I hope this is the only time that I shall feel called upon to say any

thing upon the subject. I would prefer to spend my time in a peaceful

and uninterrupted practical exhibition of the subject itself, which may

qualify everyone to judge of it according to its own intrinsic value,

independent of any merely personal considerations.

J.W.

---

I make no apologies for the size of the sheet, for the type or the

printing. I think that those who would require them are not very

desirable as pioneers in a reformation based on common sense. If I saw a

house on fire it is most likely I should cry out to its inmates without

hesitating to consider what tones would be prescribed in the schools of

elocution. I love to contemplate the beautiful, but cannot afford to be

whimsical. Nor am I disposed to acknowledge an authority set up by

capital, the direct tendency of which is to smother the voice of poverty

and suffering because it cannot speak with “new type,” “fine paper,”

“large sheet,” &c., &c., &c. I refuse to follow any such lead; but

rather intend to show at how cheap a rate the voice of improvement can

be heard. Particulars relative to this will be given in the next number.

[1] Owen derived his determinism and the political and ethical

conclusions from William Godwin. He expressed these views, for example,

in A New View Of Society, Essays on the Formation of Human Character

(London: 1813).

[2] A later edition of this astounding work: Alexander Bryan Johnson, A

Treatise on Language (New York: Dover, 1968).

[3] This refers to the “Beauchamp-Sharp Affair” (1825) a sensational

case in which a Kentucky lawyer, Jereboam Orville Beauchamp killed the

former attorney general of that state, Solomon P. Sharp, who had some

years before jilted the woman who became Beauchamp’s wife. Apparently,

the murder was a conditioned imposed by Mrs. Beauchamp for the marriage

to take place. Beauchamp was hanged in 1826.

[4] George Jeffreys, seventeenth century Lord Chief Justice of England,

known as “hanging Judge Jeffreys” or “bloody Jeffreys” due to his

enthusiasm for capital punishment.

[5] “ The mobs of great cities add just so much to the support of pure

government, as sores do to the strength of the human body.” Thomas

Jefferson, Notes on the State of Virginia, Query XIX, e.g. in Jefferson

)New York: Library of America: 1984 [1787]), p.291.

[6] “Nullification” referred to the doctrine that a state can override a

federal law within its territory, or, in a pinch, secede. The people

talking about secession in 1833 were Garrisonian abolitionists, whose

motto was “no union with slaveholders!” One may be disappointed by

Warren’s failure to condemn slavery, and he simply denies the

presuppositions of both sides of the nullification dispute.
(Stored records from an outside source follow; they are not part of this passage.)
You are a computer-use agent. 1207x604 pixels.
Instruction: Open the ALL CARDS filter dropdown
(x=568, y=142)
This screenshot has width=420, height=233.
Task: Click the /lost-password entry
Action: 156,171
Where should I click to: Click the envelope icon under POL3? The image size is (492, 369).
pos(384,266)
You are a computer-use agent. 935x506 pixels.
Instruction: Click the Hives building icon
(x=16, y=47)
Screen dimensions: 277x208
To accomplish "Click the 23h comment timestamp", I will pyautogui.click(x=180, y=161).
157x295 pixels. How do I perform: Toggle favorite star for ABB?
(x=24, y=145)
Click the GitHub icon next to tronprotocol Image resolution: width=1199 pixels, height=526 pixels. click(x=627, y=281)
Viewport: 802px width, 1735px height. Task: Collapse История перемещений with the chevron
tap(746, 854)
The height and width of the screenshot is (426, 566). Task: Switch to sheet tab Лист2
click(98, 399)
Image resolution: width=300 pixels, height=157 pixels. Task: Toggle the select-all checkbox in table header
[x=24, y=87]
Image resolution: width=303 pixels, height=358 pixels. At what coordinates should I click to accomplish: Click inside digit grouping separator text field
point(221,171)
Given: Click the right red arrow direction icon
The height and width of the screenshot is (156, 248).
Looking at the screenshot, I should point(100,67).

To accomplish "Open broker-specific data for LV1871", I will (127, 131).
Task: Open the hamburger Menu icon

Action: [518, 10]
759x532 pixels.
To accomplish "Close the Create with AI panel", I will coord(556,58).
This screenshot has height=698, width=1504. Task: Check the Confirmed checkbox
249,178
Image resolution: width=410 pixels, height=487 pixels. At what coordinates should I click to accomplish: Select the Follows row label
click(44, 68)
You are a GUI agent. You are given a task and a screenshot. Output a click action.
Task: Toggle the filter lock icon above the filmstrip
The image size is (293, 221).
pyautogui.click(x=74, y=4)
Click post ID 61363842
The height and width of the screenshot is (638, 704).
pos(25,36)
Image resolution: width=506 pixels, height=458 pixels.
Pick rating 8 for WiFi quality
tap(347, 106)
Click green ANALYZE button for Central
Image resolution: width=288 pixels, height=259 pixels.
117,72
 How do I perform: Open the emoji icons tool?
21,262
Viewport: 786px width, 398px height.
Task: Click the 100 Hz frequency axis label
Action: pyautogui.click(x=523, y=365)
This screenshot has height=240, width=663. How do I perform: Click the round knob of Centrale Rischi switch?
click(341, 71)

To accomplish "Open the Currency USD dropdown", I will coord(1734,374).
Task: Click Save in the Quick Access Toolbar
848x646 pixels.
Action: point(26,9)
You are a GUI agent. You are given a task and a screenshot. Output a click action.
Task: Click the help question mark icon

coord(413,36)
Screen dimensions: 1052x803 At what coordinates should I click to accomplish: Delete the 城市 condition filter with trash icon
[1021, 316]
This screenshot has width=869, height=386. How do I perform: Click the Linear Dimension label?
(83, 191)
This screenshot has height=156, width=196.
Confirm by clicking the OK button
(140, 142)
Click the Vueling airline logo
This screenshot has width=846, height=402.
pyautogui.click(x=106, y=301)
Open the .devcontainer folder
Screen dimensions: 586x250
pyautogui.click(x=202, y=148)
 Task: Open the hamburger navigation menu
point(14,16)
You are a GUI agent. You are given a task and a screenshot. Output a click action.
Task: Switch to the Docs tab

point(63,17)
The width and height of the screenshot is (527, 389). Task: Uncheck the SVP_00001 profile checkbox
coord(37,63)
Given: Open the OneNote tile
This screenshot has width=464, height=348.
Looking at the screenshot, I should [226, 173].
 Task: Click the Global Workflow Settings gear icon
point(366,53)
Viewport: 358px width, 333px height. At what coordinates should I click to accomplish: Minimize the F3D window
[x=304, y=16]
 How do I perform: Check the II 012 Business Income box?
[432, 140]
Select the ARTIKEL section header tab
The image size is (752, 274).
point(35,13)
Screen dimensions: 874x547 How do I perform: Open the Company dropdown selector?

Nevertheless, it is obvious that he regards his principles as

incompatible with slavery: fixing cost as the limit of price, for

example, would immediately remove all motivation for slavery.

[7] Jefferson’s First Inaugural Address (1801), e.g. in Jefferson (New

York: Library of America, 1984), p. 494.

[8] Passed by the New York legislature in on April 7, 1848, the law

specified that “The real and personal property of any female who may

hereafter marry, and which she shall own at the time of marriage, and

the rents issues and profits thereof shall not be subject to the

disposal of her husband, nor be liable for his debts, and shall continue

her sole and separate property, as if she were a single female.”